EPJ Web of Conferences (Jan 2020)

Optimizing Provisioning of LCG Software Stacks with Kubernetes

  • Bachmann Richard,
  • Ganis Gerardo,
  • Konstantinov Dmitri,
  • Razumov Ivan,
  • Heinz Johannes Martin

DOI
https://doi.org/10.1051/epjconf/202024505030
Journal volume & issue
Vol. 245
p. 05030

Abstract

Read online

The building, testing and deployment of coherent large software stacks is very challenging, in particular when they consist of the diverse set of packages required by the LHC*** experiments, the CERN Beams department and data analysis services such as SWAN. These software stacks comprise a large number of packages (Monte Carlo generators, machine learning tools, Python modules, HEP**** specific software), all available for several compilers, operating systems and hardware architectures.
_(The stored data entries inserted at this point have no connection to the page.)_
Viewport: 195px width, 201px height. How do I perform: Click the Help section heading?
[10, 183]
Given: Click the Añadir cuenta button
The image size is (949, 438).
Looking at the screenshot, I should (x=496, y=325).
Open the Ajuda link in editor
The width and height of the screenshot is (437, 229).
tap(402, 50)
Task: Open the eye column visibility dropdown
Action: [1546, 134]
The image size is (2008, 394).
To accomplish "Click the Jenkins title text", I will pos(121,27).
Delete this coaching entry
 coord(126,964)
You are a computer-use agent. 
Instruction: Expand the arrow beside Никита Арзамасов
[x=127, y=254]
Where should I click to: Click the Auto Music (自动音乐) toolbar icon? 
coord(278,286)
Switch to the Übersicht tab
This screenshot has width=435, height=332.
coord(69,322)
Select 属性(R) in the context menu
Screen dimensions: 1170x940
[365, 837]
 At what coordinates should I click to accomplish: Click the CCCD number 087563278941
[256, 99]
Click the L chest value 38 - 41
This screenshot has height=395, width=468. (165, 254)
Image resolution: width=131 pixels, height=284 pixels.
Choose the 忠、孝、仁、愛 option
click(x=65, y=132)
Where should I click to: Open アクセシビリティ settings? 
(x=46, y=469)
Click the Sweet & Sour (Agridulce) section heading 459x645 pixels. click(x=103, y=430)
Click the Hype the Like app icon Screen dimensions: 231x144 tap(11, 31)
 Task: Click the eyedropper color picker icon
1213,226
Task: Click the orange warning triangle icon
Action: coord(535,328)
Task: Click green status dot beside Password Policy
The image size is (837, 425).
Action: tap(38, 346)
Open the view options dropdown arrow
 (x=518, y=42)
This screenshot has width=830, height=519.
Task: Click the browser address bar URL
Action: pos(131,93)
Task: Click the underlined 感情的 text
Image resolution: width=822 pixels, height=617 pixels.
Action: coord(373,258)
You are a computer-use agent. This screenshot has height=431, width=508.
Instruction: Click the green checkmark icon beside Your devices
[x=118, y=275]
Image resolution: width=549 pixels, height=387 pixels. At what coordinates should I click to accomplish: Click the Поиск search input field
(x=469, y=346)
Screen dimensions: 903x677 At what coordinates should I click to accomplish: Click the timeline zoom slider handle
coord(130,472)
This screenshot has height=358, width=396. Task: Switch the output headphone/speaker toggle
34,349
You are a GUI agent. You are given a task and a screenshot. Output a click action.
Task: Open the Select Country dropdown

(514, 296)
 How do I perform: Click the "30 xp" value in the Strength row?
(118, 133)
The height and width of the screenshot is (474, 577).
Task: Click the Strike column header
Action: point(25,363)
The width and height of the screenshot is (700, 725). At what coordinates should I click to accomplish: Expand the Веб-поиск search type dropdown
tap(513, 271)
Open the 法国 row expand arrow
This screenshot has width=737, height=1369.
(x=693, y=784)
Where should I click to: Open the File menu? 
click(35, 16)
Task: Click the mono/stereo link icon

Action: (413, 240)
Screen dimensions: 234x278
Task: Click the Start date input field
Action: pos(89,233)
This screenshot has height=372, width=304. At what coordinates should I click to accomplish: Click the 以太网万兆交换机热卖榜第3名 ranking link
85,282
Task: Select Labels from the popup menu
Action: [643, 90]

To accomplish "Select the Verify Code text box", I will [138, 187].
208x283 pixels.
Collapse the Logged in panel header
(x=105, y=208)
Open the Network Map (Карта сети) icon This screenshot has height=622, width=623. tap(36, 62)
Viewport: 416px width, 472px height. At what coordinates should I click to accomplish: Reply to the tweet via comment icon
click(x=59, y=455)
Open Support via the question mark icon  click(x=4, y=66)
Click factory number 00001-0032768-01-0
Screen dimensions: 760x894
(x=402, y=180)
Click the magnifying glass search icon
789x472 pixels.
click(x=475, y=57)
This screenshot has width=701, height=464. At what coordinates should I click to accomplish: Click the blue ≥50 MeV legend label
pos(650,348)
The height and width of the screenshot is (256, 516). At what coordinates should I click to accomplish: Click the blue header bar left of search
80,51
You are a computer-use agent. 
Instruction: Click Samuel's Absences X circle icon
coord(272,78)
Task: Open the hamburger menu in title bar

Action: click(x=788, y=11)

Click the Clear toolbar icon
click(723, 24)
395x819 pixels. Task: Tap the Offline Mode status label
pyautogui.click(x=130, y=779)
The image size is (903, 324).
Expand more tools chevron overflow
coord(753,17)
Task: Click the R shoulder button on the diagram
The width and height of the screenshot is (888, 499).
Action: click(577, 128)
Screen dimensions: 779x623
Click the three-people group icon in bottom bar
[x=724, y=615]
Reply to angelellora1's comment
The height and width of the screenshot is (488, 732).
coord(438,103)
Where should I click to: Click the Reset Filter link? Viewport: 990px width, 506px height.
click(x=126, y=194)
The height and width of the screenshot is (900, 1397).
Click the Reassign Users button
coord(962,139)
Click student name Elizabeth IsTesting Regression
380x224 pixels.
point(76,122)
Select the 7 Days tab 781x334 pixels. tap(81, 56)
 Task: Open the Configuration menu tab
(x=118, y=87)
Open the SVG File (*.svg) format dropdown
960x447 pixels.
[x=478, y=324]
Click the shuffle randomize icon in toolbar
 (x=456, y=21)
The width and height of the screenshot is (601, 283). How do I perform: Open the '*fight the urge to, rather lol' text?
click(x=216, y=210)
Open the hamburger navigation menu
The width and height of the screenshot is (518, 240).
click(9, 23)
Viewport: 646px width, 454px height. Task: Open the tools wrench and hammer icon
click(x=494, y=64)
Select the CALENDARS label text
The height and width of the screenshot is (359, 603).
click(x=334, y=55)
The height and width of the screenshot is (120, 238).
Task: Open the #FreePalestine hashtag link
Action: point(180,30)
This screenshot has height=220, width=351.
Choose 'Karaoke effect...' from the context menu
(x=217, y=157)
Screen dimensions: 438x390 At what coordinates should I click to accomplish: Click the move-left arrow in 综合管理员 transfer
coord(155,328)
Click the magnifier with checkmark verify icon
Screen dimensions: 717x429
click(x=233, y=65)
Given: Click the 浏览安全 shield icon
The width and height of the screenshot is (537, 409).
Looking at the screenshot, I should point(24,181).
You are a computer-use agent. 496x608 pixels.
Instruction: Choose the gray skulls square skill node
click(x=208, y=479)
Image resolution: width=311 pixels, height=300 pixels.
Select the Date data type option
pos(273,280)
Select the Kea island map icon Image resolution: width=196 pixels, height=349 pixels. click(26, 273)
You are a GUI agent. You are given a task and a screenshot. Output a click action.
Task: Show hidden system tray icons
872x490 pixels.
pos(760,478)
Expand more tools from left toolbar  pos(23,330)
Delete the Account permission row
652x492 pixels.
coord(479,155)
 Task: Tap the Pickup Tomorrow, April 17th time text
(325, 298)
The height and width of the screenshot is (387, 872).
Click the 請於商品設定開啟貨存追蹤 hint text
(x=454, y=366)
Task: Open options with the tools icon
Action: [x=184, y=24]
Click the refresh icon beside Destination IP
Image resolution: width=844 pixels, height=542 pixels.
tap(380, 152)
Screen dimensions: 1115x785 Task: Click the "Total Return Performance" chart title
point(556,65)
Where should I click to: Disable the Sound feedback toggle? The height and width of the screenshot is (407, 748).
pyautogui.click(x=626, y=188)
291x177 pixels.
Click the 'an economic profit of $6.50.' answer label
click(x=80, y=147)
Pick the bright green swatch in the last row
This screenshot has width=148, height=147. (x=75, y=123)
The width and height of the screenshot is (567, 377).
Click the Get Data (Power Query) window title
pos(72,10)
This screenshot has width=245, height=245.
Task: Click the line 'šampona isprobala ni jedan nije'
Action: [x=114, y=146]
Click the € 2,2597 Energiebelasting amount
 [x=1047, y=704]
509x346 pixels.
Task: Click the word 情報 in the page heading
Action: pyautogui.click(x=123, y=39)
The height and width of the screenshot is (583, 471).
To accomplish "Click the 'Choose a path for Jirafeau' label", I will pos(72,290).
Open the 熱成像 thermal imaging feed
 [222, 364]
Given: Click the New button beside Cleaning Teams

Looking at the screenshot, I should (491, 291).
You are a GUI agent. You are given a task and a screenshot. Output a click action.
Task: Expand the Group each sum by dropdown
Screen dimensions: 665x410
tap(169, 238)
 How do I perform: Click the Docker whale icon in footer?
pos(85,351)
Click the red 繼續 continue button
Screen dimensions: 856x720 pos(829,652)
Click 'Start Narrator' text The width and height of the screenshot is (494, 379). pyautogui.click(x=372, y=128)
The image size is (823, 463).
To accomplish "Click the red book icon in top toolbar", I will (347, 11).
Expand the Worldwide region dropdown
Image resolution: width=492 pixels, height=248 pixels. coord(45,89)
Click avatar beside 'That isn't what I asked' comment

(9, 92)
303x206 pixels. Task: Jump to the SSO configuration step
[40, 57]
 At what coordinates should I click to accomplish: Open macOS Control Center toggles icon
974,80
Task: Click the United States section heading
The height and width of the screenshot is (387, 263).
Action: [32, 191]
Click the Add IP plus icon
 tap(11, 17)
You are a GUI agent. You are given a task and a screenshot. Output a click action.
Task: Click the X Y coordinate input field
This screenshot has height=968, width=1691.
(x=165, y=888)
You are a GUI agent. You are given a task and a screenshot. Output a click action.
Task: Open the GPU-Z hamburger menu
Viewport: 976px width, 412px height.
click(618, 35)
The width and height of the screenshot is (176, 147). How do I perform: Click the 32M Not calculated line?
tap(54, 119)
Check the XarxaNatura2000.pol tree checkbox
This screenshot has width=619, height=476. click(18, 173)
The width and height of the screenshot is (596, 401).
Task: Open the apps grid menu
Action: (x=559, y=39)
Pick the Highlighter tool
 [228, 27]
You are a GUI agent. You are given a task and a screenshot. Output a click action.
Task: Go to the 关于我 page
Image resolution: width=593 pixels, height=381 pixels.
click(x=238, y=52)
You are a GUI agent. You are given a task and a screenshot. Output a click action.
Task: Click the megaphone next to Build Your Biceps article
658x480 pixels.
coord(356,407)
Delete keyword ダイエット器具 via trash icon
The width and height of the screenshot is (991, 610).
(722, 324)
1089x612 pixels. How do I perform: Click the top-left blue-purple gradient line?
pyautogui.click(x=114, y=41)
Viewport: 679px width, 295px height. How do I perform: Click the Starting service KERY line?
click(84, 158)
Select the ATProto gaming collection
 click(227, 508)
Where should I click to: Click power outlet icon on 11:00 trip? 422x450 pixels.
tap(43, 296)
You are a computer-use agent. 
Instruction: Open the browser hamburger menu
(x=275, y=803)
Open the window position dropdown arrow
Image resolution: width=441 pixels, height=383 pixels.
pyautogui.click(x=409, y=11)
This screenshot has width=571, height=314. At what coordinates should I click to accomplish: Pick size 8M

Along with several releases per year, development builds are provided each night to allow for quick updates and testing of development versions of packages such as ROOT, Geant4, etc. It also provides the possibility to test new compilers and new configurations. Timely provisioning of these development and release stacks requires a large amount of computing resources. A dedicated infrastructure, based on the Jenkins continuous integration system, has been developed to this purpose. Resources are taken from the CERN OpenStack cloud; Puppet configurations are used to control the environment on virtual machines, which are either used directly as resource nodes or as hosts for Docker containers. Containers are used more and more to optimize the usage of our resources and ensure a consistent build environment while providing quick access to new Linux flavours and specific configurations. In order to add build resources on demand more easily, we investigated the integration of a CERN provided Kubernetes cluster into the existing infrastructure. In this contribution we present the status of this prototype, focusing on the new challenges faced, such as the integration of these ephemeral build nodes into CERN’s IT infrastructure, job priority control, and debugging of job failures.